本文抜粋:
************

とある探偵事務所を舞台に繰り広げられるヒューマンラブコメ探偵漫画。主人公は「ああ探偵事務所」を営む私立探偵の妻木(つまき)。彼は名探偵の代名詞であるシャーロック・ホームズに強い憧れを抱いており、真実を当たる当たらないはともかくとして推理が大好きな男だ。彼はワトソン役であるOLの井上涼子と共に、様々な依頼を通して多くの人と関わっていく。そしてそんな日常の中で、妻木と涼子の関係も徐々に変化していくことになる。2004年7月に実写ドラマ化。
小説や漫画などに登場する探偵の多くは、外に出るだけで大きな事件に巻き込まれ、それを卓越した推理力で華麗に解決してみせる。しかし本作の主人公である妻木は、そのようなタイプの探偵ではない。まず、彼が事件に関わるには、事務所にやってくる依頼人の存在が必要不可欠だ。そして事件の解決方法は、推理ではなく力技であることが多い。犯人を捕まえるために人脈を使って罠を仕掛けたり、事件の手がかりを得るために不法侵入したりと、なかなかに強引だ。ワトソン役である涼子からは度々叱責を喰らっているが、懲りる気配はない。全ては困っている依頼人を救うためのこと。無鉄砲な捜査方法で事件を解決に導く妻木と、そんな彼に振り回されながらも支える涼子の日常を楽しもう。
特殊な体質の持ち主である男女の恋を描いた、超常現象ラブストーリー。主人公のカシマサヨコは、強い霊能力を持った和風少女。その身にはとある事情から膨大な数の霊が取り憑いており、彼女に関わった人間は霊障を受けて不幸になってしまう。そのためサヨコは、人と距離を置いて生きてきた。そんな彼女はある日、何故か霊障を受け付けない特異体質の貧乏大学生・稲葉田(いなばでん)と出逢い、彼に好意を持つ。サヨコは霊たちに協力してもらいながら、彼と両想いになるべく奮闘する。

************

課題: 本文で紹介されている作品の登場人物の名前をすべて挙げなさい。作中で憧れの対象として言及されるだけの人物は含めないこと。

************

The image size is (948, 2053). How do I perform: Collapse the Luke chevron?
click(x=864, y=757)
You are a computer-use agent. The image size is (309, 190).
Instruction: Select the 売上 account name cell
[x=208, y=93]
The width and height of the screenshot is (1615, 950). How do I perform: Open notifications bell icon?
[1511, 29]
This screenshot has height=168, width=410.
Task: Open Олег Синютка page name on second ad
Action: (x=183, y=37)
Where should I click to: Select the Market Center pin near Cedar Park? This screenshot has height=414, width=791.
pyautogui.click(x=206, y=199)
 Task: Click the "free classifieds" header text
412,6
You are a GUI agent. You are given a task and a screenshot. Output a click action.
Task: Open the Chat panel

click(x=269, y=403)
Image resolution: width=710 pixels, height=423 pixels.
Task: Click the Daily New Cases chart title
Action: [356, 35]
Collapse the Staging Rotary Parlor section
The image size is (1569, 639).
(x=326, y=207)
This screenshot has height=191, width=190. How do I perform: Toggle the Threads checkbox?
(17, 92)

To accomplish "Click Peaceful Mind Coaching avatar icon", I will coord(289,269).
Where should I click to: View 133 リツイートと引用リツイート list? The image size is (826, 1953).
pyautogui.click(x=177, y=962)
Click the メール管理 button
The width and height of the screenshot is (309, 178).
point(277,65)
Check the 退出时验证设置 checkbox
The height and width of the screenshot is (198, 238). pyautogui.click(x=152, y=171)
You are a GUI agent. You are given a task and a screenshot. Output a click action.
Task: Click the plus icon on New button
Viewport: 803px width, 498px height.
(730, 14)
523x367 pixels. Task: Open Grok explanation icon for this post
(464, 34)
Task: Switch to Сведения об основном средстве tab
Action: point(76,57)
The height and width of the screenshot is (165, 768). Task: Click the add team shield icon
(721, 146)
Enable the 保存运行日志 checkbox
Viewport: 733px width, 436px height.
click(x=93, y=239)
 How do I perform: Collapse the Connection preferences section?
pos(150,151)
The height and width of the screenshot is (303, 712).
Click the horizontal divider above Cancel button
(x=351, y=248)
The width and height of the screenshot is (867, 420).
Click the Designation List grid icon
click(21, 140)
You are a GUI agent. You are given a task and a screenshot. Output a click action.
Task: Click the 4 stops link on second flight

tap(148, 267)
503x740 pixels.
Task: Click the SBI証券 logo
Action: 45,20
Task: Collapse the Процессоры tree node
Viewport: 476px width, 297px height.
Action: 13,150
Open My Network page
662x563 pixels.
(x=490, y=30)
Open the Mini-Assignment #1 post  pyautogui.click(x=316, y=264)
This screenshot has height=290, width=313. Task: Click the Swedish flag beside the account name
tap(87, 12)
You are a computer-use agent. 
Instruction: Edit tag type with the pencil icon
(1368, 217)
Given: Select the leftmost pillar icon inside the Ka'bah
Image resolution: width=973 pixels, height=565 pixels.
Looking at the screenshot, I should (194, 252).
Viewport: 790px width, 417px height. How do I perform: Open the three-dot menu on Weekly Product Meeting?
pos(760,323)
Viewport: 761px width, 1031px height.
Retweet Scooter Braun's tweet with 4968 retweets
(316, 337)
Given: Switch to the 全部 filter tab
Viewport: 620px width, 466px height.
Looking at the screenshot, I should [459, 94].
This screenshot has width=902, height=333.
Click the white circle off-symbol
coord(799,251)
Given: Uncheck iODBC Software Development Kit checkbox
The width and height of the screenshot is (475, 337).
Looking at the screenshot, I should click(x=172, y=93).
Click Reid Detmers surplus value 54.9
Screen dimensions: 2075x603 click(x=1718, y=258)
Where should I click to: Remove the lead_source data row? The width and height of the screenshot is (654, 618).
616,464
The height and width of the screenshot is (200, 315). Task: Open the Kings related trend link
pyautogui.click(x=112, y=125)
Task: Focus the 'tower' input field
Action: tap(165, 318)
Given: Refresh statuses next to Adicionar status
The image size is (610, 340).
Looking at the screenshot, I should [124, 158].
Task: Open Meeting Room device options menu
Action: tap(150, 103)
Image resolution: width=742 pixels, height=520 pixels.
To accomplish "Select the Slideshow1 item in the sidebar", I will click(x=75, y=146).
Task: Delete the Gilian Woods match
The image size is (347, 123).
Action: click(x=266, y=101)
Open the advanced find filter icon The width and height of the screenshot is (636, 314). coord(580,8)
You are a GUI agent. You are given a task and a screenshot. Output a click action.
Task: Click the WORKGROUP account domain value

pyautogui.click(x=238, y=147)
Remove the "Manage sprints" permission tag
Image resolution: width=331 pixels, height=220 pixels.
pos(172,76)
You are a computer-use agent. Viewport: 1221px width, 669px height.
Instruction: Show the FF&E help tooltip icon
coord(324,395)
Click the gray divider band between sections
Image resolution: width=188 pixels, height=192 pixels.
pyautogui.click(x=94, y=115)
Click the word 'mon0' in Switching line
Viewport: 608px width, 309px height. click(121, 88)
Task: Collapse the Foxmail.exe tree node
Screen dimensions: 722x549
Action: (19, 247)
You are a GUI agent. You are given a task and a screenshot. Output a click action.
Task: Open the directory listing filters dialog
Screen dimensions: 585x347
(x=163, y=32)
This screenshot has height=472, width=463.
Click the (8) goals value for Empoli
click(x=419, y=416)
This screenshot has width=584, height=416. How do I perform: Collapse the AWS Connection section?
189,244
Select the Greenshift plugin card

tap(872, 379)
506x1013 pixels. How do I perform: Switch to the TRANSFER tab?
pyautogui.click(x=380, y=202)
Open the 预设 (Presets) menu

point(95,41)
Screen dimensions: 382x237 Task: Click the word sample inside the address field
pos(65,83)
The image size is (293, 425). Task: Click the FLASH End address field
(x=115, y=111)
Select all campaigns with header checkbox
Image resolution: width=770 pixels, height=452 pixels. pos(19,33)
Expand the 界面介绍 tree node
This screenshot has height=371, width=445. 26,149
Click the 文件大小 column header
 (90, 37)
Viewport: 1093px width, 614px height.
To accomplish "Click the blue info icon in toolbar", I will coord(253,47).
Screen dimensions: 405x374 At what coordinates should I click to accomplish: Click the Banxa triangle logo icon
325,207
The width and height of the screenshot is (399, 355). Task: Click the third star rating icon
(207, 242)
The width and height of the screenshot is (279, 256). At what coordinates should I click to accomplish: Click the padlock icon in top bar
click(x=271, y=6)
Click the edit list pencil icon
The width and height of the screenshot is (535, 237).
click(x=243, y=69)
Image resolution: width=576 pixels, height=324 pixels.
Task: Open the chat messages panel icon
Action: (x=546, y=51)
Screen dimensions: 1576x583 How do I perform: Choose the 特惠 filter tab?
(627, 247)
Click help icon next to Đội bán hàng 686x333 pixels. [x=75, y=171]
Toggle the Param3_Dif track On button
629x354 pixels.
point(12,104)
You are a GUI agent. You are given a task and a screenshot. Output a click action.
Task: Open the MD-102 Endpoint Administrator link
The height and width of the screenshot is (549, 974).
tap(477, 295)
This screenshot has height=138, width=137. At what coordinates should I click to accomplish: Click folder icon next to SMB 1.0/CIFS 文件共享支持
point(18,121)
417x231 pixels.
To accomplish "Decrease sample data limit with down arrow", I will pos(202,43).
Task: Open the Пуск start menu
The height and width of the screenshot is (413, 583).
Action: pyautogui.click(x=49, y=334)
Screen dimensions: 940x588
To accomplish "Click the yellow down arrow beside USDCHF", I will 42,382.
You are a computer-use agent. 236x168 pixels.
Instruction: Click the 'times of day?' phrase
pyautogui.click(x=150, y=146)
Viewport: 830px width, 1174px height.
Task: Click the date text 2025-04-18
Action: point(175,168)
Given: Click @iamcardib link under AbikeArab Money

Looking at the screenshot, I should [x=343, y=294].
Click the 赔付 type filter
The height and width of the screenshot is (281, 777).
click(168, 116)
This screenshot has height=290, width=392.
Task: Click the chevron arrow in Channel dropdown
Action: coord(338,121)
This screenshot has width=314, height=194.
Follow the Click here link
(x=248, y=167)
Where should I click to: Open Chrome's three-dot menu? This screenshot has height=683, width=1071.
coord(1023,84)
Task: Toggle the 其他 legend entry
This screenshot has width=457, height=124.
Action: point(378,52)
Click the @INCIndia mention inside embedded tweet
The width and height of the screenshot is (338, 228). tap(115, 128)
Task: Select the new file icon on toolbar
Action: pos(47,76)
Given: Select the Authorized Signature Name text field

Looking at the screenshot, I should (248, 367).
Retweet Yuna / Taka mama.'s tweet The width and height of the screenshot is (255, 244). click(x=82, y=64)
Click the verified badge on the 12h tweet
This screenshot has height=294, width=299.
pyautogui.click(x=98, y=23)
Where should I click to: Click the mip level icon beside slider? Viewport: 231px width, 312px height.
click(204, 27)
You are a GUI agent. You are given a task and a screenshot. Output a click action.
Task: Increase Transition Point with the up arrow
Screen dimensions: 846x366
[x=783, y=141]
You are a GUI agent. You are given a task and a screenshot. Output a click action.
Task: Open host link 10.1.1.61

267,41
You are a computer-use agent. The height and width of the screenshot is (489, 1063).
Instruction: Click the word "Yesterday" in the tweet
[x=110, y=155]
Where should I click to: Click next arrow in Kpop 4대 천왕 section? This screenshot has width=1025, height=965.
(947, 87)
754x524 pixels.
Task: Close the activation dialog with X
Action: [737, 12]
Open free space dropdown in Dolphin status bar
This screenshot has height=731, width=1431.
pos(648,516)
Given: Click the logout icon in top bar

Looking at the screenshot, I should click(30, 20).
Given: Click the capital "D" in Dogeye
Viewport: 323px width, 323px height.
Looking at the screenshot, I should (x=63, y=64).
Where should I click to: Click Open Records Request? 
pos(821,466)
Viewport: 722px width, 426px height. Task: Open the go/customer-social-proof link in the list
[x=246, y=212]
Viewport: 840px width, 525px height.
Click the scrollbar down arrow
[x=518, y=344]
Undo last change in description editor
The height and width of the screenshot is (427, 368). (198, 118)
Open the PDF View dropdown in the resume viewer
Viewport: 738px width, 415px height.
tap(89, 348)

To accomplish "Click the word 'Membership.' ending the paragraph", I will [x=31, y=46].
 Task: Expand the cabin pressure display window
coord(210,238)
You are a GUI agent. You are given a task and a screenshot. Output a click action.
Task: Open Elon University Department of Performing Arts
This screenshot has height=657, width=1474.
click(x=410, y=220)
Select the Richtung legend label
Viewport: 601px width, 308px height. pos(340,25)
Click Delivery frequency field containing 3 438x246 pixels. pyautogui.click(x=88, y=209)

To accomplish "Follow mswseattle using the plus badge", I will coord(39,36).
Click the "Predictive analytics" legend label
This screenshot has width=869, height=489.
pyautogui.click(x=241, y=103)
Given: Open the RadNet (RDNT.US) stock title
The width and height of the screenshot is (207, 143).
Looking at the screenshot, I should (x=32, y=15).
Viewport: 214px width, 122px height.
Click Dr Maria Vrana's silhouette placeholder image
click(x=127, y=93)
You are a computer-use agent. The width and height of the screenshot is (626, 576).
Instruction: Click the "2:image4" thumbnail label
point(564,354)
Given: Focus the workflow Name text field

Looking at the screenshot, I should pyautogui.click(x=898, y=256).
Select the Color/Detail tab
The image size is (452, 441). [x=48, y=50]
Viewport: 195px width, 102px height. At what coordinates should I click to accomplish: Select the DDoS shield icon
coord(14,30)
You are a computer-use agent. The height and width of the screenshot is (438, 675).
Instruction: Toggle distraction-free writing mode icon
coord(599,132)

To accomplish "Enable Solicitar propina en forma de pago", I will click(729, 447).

************

解答: 妻木、井上涼子、カシマサヨコ、稲葉田